Image segmentation is considered to be one of the critical tasks in hyperspectral remote sensing image processing. Recently, convolutional neural network (CNN) has established itself as a powerful model in segmentation and classification by demonstrating excellent performances. The use of a graphical model such as a conditional random field (CRF) contributes further in capturing contextual information and thus improving the segmentation performance. In this paper, we propose a method to segment hyperspectral images by considering both spectral and spatial information via a combined framework consisting of CNN and CRF. We use multiple spectral cubes to learn deep features using CNN, and then formulate deep CRF with CNN-based unary and pairwise potential functions to effectively extract the semantic correlations between patches consisting of three-dimensional data cubes.

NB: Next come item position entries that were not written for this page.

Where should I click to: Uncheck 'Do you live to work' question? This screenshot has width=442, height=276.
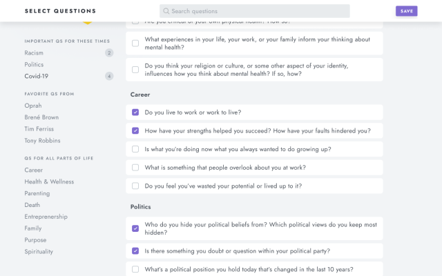[135, 112]
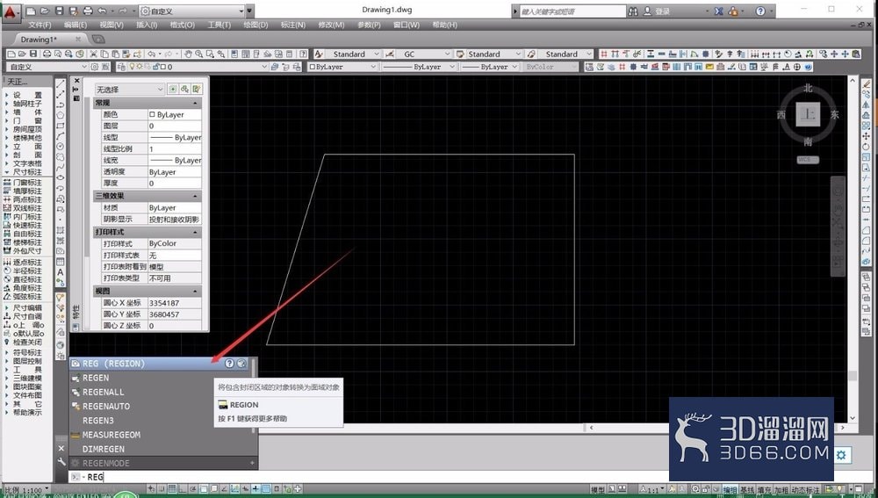The width and height of the screenshot is (878, 498).
Task: Click the Cut scissors icon
Action: [x=94, y=54]
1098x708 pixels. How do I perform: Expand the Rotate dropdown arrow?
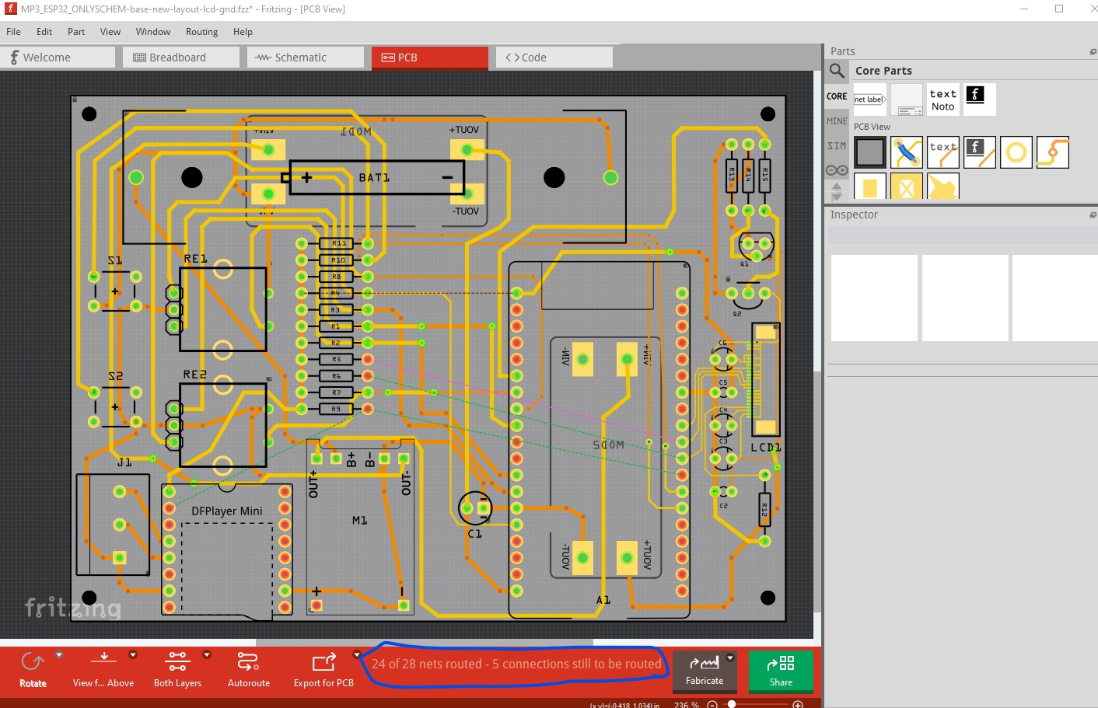59,655
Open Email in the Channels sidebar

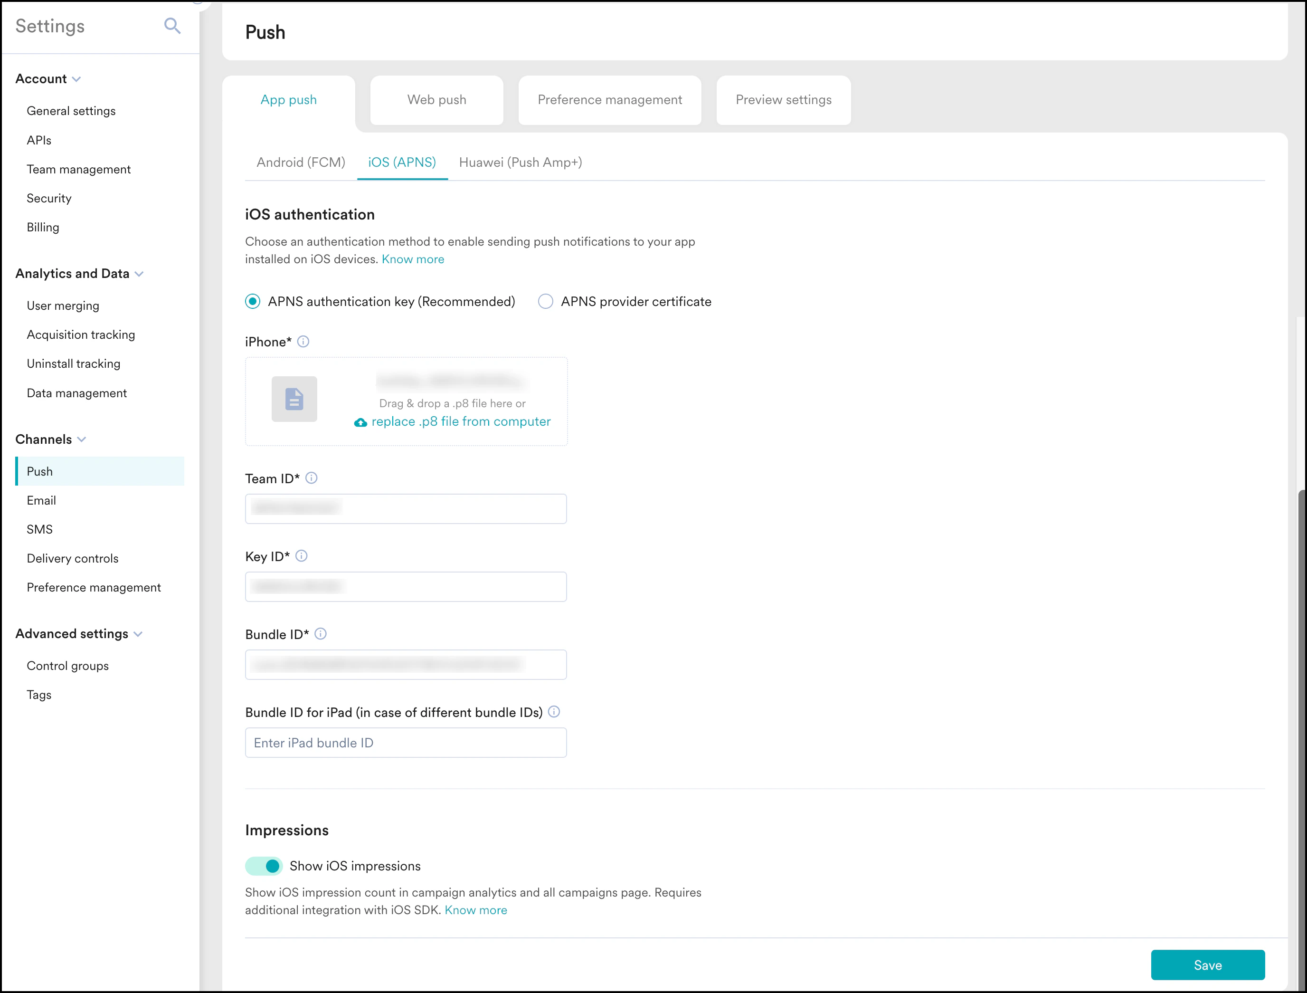41,500
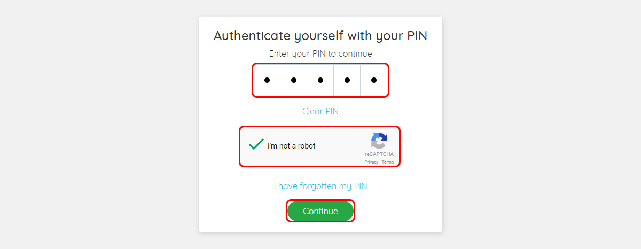The image size is (641, 249).
Task: Click the reCAPTCHA wordmark under the logo
Action: pos(379,154)
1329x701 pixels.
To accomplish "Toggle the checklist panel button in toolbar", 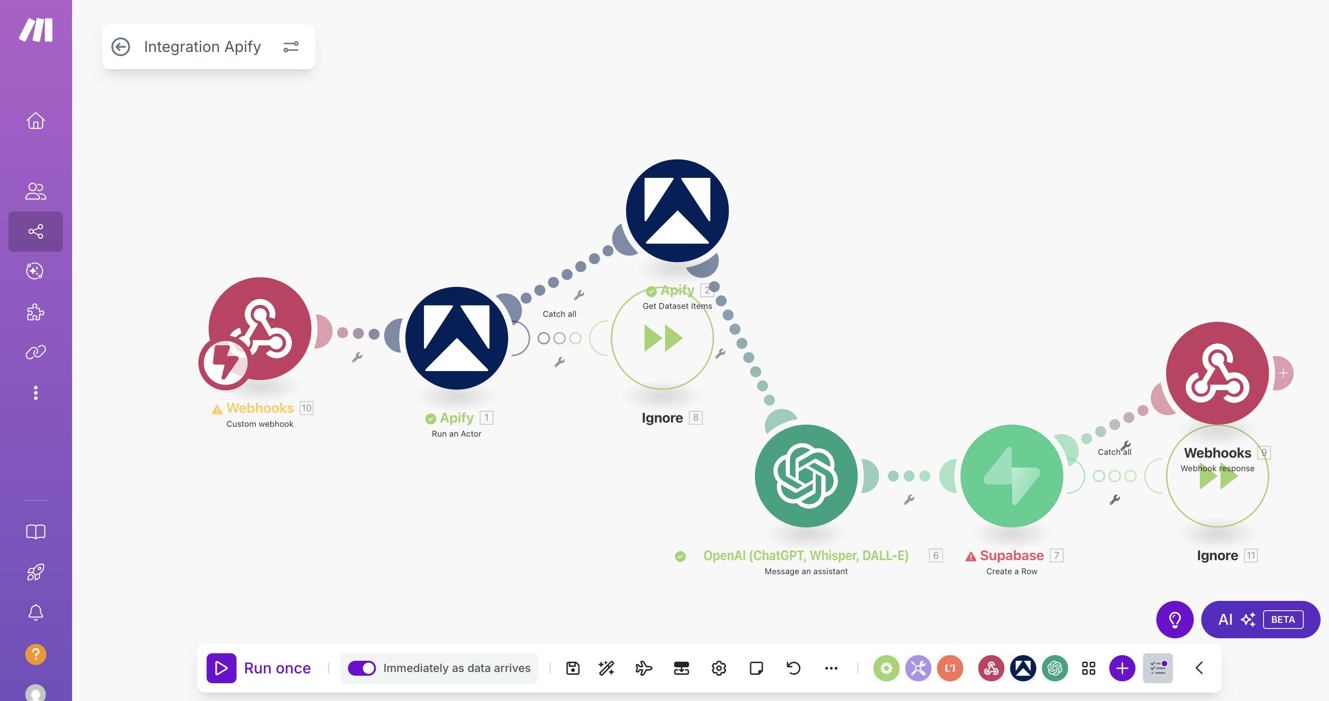I will click(1158, 668).
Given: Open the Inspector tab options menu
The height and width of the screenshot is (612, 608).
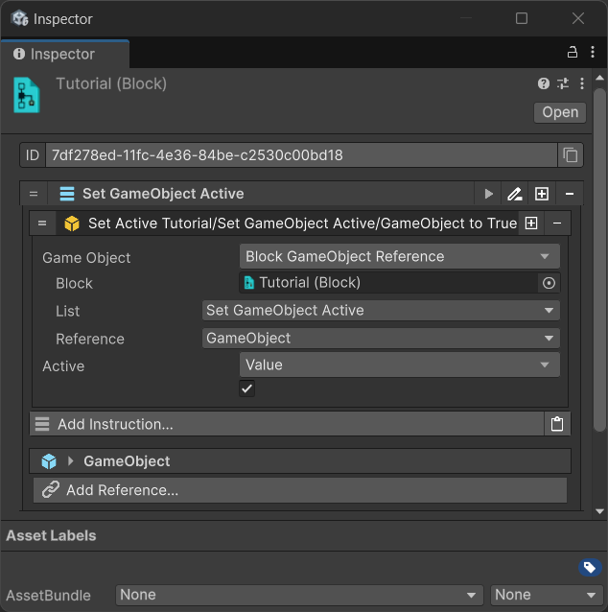Looking at the screenshot, I should [593, 53].
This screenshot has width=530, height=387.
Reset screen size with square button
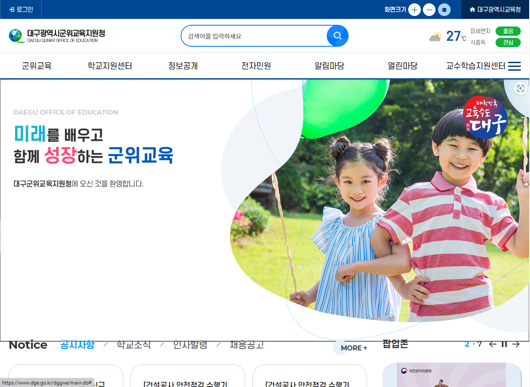(x=444, y=10)
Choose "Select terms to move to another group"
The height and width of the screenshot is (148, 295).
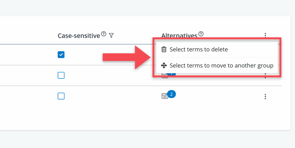tap(221, 66)
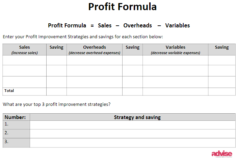Screen dimensions: 238x161
Task: Click the first Saving cell beside Sales
Action: coord(56,60)
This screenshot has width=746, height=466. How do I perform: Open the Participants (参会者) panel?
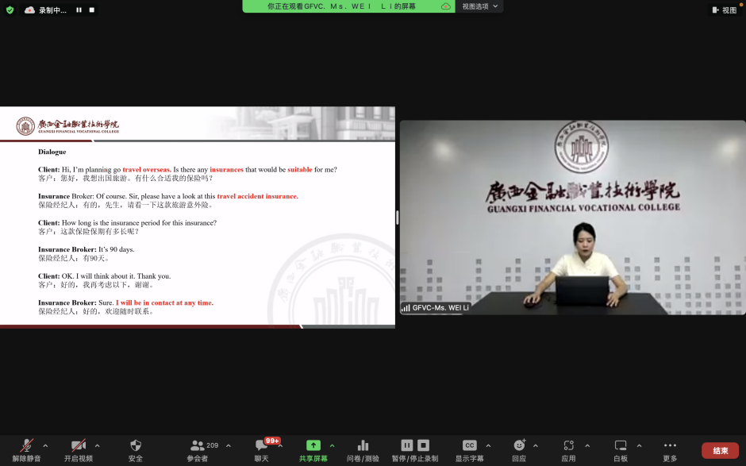pos(198,446)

Effective piecewise training is applied in order to avoid the computationally expensive iterative CRF inference. Furthermore, we introduce a deep deconvolution network that improves the segmentation masks. We also introduce a new dataset and experimented our proposed method on it along with several widely adopted benchmark datasets to evaluate the effectiveness of our method. By comparing our results with those from several state-of-the-art models, we show the promising potential of our method.